GSoC 2024: ABI Lowering in ClangIR
ClangIR is an ongoing effort to build a high-level intermediate representation (IR) for C/C++ within the LLVM ecosystem. Its key advantage lies in its ability to retain more source code information. While ClangIR is making progress, it still lacks certain features, notably ABI handling. Currently, ClangIR lowers most functions without accounting for ABI-specific calling convention details.
Goals
The “Build & Run SingleSource Benchmarks with ClangIR - Part 2” Google Summer of
Code 2024 builds on my contributions from GSoC 2023 by addressing one of the
main issues I encountered: target-specific lowering. It focuses on extending
ClangIR’s code generation capabilities, particularly in ABI-lowering for X86-64.
Several tests rely on operations and types (e.g., va_arg
calls and complex
data types) that require target-specific information to compile correctly.
The concrete steps to achieve this were:
- Implement foundational infrastructure that can scale to multiple architectures while adhering to ClangIR design principles such as CodeGen parity, feature guarding, and AST backreferences.
- Handle basic calling convention scenarios as a proof of concept to validate the foundational infrastructure.
- Add lowering for a second architecture to further validate the infrastructure’s extensibility to multiple architectures.
- Unify target-specific ClangIR lowering into the library, as there are a
few isolated methods handling target-specific code lowering like
cir.va_arg
. - Integrate calling convention lowering into the main pipeline to ensure future contributions and continued development of this infrastructure.
Contributions
The list of contribution (PRs) can be found here.
Target Lowering Library
The most significant contribution of this project was the development of a
modular TargetLowering
library.
This ensures that target-specific MLIR lowering passes can leverage this shared
library for lowering logic. The library also follows ClangIR’s feature guarding
principles, ensuring that any contributor can refer to the original CodeGen for
contributions, and any unimplemented feature is asserted at specific code
points, making it easy to track missing functionality.

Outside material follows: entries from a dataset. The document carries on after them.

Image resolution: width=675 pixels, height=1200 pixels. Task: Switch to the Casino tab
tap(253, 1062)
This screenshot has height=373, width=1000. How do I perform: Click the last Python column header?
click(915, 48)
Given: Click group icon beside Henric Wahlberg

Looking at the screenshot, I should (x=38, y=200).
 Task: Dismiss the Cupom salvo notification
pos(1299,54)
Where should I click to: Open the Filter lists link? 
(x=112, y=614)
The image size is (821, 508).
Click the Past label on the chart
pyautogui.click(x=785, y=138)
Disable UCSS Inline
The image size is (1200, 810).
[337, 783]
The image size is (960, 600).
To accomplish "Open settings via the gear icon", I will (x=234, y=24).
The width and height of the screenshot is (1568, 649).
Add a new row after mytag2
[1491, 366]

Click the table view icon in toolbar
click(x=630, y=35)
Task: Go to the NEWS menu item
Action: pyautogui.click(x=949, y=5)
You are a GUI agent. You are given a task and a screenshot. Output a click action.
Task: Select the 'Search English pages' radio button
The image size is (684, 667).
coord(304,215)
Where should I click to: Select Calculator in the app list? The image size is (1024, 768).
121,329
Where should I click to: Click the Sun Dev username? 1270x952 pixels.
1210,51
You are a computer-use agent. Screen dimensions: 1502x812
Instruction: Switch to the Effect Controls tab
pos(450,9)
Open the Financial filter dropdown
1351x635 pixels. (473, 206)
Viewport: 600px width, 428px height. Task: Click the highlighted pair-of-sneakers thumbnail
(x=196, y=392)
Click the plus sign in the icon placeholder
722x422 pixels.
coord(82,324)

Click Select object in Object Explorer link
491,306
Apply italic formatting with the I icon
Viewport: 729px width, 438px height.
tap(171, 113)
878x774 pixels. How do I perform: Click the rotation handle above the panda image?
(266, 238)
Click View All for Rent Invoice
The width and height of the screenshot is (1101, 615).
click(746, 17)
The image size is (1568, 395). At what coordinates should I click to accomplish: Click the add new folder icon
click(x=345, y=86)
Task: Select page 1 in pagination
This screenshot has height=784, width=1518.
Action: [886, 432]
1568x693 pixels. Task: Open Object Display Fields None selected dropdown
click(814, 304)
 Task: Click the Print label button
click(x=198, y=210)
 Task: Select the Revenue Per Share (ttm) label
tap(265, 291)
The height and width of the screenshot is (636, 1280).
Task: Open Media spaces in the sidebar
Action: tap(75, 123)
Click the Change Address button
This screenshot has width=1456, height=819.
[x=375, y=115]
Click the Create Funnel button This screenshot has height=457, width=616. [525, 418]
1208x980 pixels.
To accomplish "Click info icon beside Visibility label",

Calling Convention Lowering Pass
As a proof of concept, the initial development of the TargetLowering
library
focused on implementing a calling convention lowering
pass that targets multiple
architectures. Currently, ClangIR ignores the target ABI during CodeGen to
retain high-level information. For example, structs are not unraveled to improve
argument-passing efficiency. ABI-specific LLVM attributes are also ignored. This
pass addresses these issues by properly tagging LLVM attributes and rewriting
function definitions and calls to handle unraveled structs. This was implemented
for both X86-64 and AArch64,
demonstrating the library’s multi-architecture support.
Shortcomings
Target-Specific Lowering Unification
While some target-specific lowering code was moved into the library, it was copied and pasted rather than properly integrated. This is not ideal for leveraging the library’s multi-architecture features.
Inclusion in the Main Pipeline
This is still a work in progress, as the library is not yet mature enough to handle most pre-existing ClangIR tests. There are also feature guards with unreachable statements for many unimplemented features.
Future Work
Now that there is a base infrastructure for handling target-agnostic to target-specific CIR code, there is a large amount of future work to be done, including:
- Improving DataLayout-related queries using MLIR’s built-in tools.
- Implementing calling convention lowering for additional types, such as pointers.
- Extending the TargetLowering library to support more architectures.
- Unifying remaining target-specific lowering code from other parts of ClangIR.
Acknowledgements
I would like to thank my Google Summer of Code mentors, Bruno Cardoso Lopes and Nathan Lanza, for another great GSoC experience. I also want to thank the LLVM community and Google for organizing the program.